## Exercise aim
Please retype the data below word for word, line by line, without changing anything.

--- Start of Data for processing ---

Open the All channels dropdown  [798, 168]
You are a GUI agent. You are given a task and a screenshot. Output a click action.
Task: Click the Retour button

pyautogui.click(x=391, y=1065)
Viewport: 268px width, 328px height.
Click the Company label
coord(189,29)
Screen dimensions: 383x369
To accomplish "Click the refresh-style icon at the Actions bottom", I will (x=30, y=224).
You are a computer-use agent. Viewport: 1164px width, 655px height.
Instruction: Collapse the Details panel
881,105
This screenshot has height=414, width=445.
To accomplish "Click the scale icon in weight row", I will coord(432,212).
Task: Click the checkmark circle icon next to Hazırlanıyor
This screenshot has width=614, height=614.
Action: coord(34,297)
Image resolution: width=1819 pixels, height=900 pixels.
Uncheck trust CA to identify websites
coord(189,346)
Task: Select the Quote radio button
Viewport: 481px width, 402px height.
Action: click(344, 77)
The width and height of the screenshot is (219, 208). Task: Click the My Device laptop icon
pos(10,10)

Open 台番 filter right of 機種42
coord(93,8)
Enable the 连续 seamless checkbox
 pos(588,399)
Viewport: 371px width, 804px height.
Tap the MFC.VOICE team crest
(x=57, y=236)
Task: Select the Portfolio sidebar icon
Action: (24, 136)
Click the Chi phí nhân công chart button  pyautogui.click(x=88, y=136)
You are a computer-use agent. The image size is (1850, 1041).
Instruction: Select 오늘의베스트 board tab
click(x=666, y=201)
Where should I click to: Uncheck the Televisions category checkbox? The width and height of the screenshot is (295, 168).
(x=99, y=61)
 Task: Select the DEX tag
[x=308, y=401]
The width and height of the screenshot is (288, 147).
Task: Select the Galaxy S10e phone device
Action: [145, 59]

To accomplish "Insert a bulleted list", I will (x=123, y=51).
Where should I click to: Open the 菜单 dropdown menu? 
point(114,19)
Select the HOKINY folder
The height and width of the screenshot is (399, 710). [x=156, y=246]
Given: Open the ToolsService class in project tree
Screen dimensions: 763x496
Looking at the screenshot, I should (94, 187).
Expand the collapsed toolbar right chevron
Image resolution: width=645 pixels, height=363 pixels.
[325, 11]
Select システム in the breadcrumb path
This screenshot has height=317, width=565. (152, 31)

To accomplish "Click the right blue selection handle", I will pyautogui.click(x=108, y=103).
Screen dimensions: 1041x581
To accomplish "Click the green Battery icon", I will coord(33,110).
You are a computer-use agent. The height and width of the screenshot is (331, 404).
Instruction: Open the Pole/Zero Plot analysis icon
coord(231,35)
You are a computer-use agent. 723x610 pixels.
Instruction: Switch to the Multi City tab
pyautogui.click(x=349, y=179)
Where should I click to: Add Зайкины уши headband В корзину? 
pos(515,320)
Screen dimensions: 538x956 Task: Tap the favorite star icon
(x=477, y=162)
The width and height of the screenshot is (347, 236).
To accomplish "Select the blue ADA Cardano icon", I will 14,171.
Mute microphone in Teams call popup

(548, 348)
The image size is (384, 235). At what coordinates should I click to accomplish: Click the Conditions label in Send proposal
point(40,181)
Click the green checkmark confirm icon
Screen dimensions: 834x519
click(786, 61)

--- End of Data for processing ---

## Exercise solution
Open the All channels dropdown  [798, 168]
You are a GUI agent. You are given a task and a screenshot. Output a click action.
Task: Click the Retour button

pyautogui.click(x=391, y=1065)
Viewport: 268px width, 328px height.
Click the Company label
coord(189,29)
Screen dimensions: 383x369
To accomplish "Click the refresh-style icon at the Actions bottom", I will (x=30, y=224).
You are a computer-use agent. Viewport: 1164px width, 655px height.
Instruction: Collapse the Details panel
881,105
This screenshot has height=414, width=445.
To accomplish "Click the scale icon in weight row", I will coord(432,212).
Task: Click the checkmark circle icon next to Hazırlanıyor
This screenshot has width=614, height=614.
Action: coord(34,297)
Image resolution: width=1819 pixels, height=900 pixels.
Uncheck trust CA to identify websites
coord(189,346)
Task: Select the Quote radio button
Viewport: 481px width, 402px height.
Action: click(344, 77)
The width and height of the screenshot is (219, 208). Task: Click the My Device laptop icon
pos(10,10)

Open 台番 filter right of 機種42
coord(93,8)
Enable the 连续 seamless checkbox
 pos(588,399)
Viewport: 371px width, 804px height.
Tap the MFC.VOICE team crest
(x=57, y=236)
Task: Select the Portfolio sidebar icon
Action: (24, 136)
Click the Chi phí nhân công chart button  pyautogui.click(x=88, y=136)
You are a computer-use agent. The image size is (1850, 1041).
Instruction: Select 오늘의베스트 board tab
click(x=666, y=201)
Where should I click to: Uncheck the Televisions category checkbox? The width and height of the screenshot is (295, 168).
(x=99, y=61)
 Task: Select the DEX tag
[x=308, y=401]
The width and height of the screenshot is (288, 147).
Task: Select the Galaxy S10e phone device
Action: [145, 59]

To accomplish "Insert a bulleted list", I will (x=123, y=51).
Where should I click to: Open the 菜单 dropdown menu? 
point(114,19)
Select the HOKINY folder
The height and width of the screenshot is (399, 710). [x=156, y=246]
Given: Open the ToolsService class in project tree
Screen dimensions: 763x496
Looking at the screenshot, I should (94, 187).
Expand the collapsed toolbar right chevron
Image resolution: width=645 pixels, height=363 pixels.
[325, 11]
Select システム in the breadcrumb path
This screenshot has height=317, width=565. (152, 31)

To accomplish "Click the right blue selection handle", I will pyautogui.click(x=108, y=103).
Screen dimensions: 1041x581
To accomplish "Click the green Battery icon", I will coord(33,110).
You are a computer-use agent. The height and width of the screenshot is (331, 404).
Instruction: Open the Pole/Zero Plot analysis icon
coord(231,35)
You are a computer-use agent. 723x610 pixels.
Instruction: Switch to the Multi City tab
pyautogui.click(x=349, y=179)
Where should I click to: Add Зайкины уши headband В корзину? 
pos(515,320)
Screen dimensions: 538x956 Task: Tap the favorite star icon
(x=477, y=162)
The width and height of the screenshot is (347, 236).
To accomplish "Select the blue ADA Cardano icon", I will 14,171.
Mute microphone in Teams call popup

(548, 348)
The image size is (384, 235). At what coordinates should I click to accomplish: Click the Conditions label in Send proposal
point(40,181)
Click the green checkmark confirm icon
Screen dimensions: 834x519
click(786, 61)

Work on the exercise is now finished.